[Provided information]

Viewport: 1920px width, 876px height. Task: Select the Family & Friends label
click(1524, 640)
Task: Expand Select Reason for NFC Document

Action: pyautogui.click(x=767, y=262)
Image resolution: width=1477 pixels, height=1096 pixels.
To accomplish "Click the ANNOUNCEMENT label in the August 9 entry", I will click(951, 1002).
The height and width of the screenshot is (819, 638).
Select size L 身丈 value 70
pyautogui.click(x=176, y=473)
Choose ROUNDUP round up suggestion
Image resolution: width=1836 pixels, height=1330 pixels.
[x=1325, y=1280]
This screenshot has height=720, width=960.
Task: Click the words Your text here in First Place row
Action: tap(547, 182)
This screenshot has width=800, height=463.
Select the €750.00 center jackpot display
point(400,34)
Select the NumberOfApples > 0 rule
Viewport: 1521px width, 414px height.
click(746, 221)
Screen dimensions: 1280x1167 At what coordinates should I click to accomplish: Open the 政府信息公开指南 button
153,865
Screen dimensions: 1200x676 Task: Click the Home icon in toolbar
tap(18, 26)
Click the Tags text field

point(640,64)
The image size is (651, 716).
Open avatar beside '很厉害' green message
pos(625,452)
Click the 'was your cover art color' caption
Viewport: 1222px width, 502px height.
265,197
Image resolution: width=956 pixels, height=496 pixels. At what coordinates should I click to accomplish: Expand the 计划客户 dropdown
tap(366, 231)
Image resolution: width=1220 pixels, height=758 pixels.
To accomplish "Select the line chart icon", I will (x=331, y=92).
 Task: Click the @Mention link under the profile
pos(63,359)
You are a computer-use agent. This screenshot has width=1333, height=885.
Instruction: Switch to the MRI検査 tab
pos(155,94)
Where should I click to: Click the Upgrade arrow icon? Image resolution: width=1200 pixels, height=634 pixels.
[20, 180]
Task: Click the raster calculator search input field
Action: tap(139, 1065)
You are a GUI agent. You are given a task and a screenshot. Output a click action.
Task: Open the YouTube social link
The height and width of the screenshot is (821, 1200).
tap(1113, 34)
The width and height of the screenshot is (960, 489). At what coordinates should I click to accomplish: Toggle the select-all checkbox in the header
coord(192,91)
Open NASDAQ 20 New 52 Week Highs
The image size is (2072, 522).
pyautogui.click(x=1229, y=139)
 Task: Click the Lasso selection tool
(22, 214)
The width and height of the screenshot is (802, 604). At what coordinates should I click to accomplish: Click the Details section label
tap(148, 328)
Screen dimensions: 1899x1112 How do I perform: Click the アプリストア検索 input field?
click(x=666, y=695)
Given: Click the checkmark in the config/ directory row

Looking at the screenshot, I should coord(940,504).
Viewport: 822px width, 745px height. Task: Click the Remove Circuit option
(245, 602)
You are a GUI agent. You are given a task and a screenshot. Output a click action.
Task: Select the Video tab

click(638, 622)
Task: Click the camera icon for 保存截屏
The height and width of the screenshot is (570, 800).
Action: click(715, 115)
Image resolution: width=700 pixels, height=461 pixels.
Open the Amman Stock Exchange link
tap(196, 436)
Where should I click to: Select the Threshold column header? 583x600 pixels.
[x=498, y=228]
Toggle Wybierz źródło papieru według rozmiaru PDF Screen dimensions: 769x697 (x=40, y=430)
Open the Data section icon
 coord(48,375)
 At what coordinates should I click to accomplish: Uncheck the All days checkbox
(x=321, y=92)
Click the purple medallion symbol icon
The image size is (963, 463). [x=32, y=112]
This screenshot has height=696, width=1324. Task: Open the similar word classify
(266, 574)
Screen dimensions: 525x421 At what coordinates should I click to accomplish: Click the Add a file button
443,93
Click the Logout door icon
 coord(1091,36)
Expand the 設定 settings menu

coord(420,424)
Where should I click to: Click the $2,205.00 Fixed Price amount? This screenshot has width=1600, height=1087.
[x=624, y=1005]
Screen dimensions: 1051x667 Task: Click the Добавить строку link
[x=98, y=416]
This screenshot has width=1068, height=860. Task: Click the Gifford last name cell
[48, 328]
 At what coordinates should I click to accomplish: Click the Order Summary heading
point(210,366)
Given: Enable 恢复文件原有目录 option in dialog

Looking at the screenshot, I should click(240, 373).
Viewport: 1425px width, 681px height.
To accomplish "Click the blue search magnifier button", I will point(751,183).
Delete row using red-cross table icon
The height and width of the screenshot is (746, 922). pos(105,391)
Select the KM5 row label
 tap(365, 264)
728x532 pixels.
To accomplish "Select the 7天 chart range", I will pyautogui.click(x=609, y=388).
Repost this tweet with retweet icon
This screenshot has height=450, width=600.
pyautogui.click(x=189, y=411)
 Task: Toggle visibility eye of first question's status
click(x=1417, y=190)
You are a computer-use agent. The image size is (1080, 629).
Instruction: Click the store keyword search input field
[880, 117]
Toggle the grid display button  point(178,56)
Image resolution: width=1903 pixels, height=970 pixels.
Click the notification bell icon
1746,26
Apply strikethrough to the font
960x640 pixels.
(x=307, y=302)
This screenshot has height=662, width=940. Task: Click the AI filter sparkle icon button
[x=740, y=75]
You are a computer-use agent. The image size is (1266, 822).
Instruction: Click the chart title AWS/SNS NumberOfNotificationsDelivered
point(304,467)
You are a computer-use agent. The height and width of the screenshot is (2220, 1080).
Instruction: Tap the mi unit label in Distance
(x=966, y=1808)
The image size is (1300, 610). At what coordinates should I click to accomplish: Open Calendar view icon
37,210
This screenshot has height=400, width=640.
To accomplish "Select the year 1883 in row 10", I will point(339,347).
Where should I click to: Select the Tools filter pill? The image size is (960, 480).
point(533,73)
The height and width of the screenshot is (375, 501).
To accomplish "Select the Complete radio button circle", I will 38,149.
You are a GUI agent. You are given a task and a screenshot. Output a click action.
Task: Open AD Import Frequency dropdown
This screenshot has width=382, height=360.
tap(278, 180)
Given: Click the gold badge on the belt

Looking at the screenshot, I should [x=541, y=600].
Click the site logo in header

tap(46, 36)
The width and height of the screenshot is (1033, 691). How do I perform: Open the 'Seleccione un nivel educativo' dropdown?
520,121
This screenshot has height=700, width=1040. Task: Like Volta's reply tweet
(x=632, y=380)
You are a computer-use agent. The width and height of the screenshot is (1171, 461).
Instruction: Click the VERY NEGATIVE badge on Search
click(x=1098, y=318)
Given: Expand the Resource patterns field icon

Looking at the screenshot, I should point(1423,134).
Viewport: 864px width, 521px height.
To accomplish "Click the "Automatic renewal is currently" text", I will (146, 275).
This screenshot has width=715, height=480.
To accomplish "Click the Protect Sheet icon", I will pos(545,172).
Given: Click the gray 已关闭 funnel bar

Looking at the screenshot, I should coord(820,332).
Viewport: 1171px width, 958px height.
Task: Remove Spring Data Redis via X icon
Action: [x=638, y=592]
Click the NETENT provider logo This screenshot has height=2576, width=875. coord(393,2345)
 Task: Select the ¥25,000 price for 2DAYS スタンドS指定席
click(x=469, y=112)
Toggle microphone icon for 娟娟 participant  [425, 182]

[Work item] Reproduce only the lines from the line containing "Task: Select the ¥25,000" to the last line of the material above, both of those lines included.

[Written response]
 Task: Select the ¥25,000 price for 2DAYS スタンドS指定席
click(x=469, y=112)
Toggle microphone icon for 娟娟 participant  [425, 182]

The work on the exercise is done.